По настоянию Пима Анна три раза в неделю ходит в контору — помочь с бумагами. Еще он записал ее в школу для девочек в юго-восточной части города. Сам лицей представляет собой всего лишь груду старого кирпича, многие окна треснули или заколочены досками, но Анне все равно. Учеба ей безразлична. Иногда в классе материализуется Марго — подать хороший пример, сев в позу внимающей ученицы, но все портят завшивленное тряпье и свежие язвы на теле.
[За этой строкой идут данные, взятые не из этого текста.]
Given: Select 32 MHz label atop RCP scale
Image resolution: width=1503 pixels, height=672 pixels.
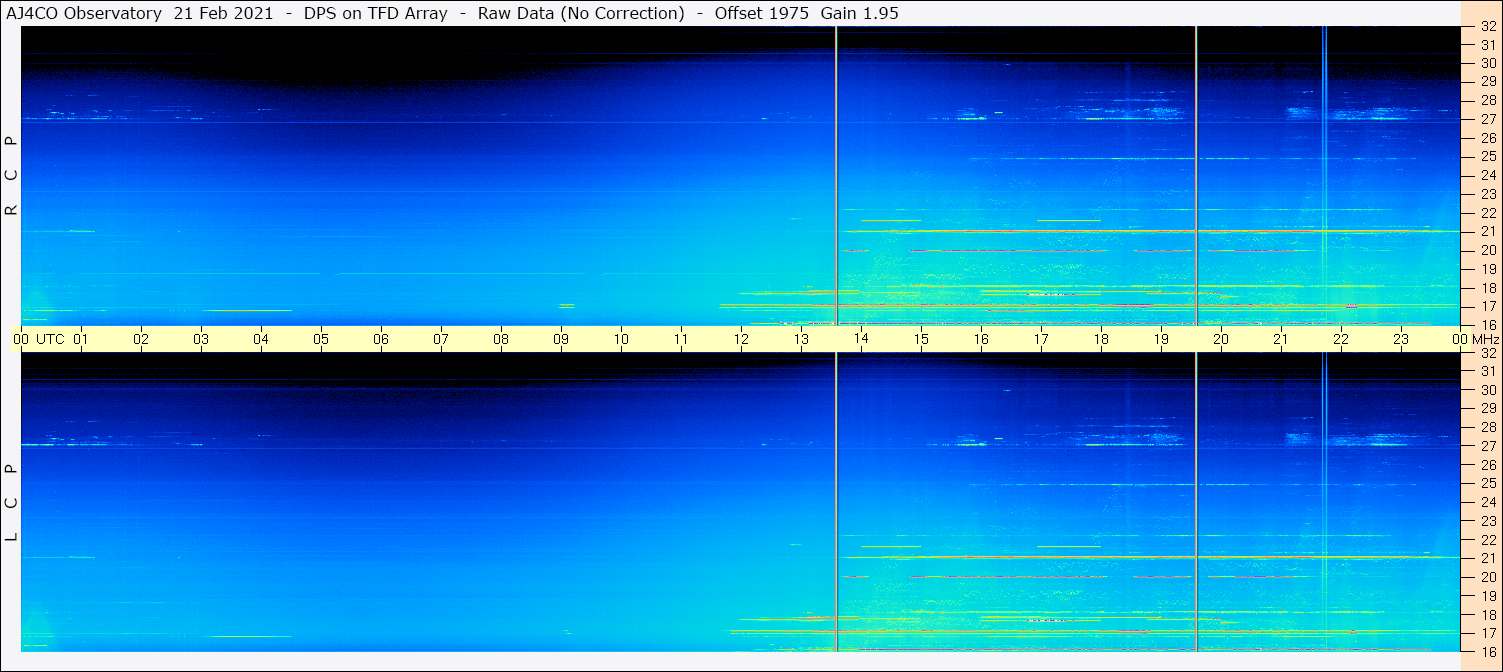Looking at the screenshot, I should coord(1487,27).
Математику преподает госпожа Хуби, тощая голландская мышь: вон пишет цифры на доске. Но что Анне до них. Алгебра не привлекает ее внимания. В тринадцать она была Неисправимой Болтушкой, рот не закрывался ни на секунду, так что ее даже заставили написать сочинение: «Кря-кря-кря, говорит Утка». А теперь просто молчит. Школа для нее — очередной лагерь, тюрьма.
В ее классе есть еврейская девочка Грит — в войну она прикидывалась христианкой. К изумлению Анны, она без запинки отбарабанила Символ веры. Анна аплодирует, точно та показала фокус — в некотором смысле так и есть. Грит тоже скучает, хотя и по другой причине. Она всегда терпеть не могла школу, тогда как Анна когда-то ее любила. Но какой смысл в тупых и острых углах после Биркенау? В теореме Пифагора — после Бельзена? Анна смотрит, как Грит лениво рисует каракули в своей тетради. Грит не особенно умна, но Анна не может не оценить способность девочки изменить свою природу, когда того требуют обстоятельства.
Анна «организовала» пудреницу в форме раковины у одной из одноклассниц, Хильди Смит, противной сплетницы, чтобы запудрить мягкой розовой пуховкой лагерный номер на запястье. Она подумывает и о более радикальных способах: подстроить несчастный случай во время готовки, например. Но в то же самое время она знает: даже если она скажет Пиму, что горячая сковорода выскользнула из ее рук и обожгла кожу, он догадается, как было на самом деле и посмотрит на нее с непередаваемым выражением печального неодобрения, на это он мастер. Свой собственный номер он лелеет и никогда не упускает случая закатать рукав, чтобы продемонстрировать эту священную реликвию.
— Что ты делаешь? — любопытствует Грит.
— Ничего, — отвечает Анна, дописывая предложение своим «Монбланом». Их распустили с уроков, и они сидят на низкой кирпичной стене.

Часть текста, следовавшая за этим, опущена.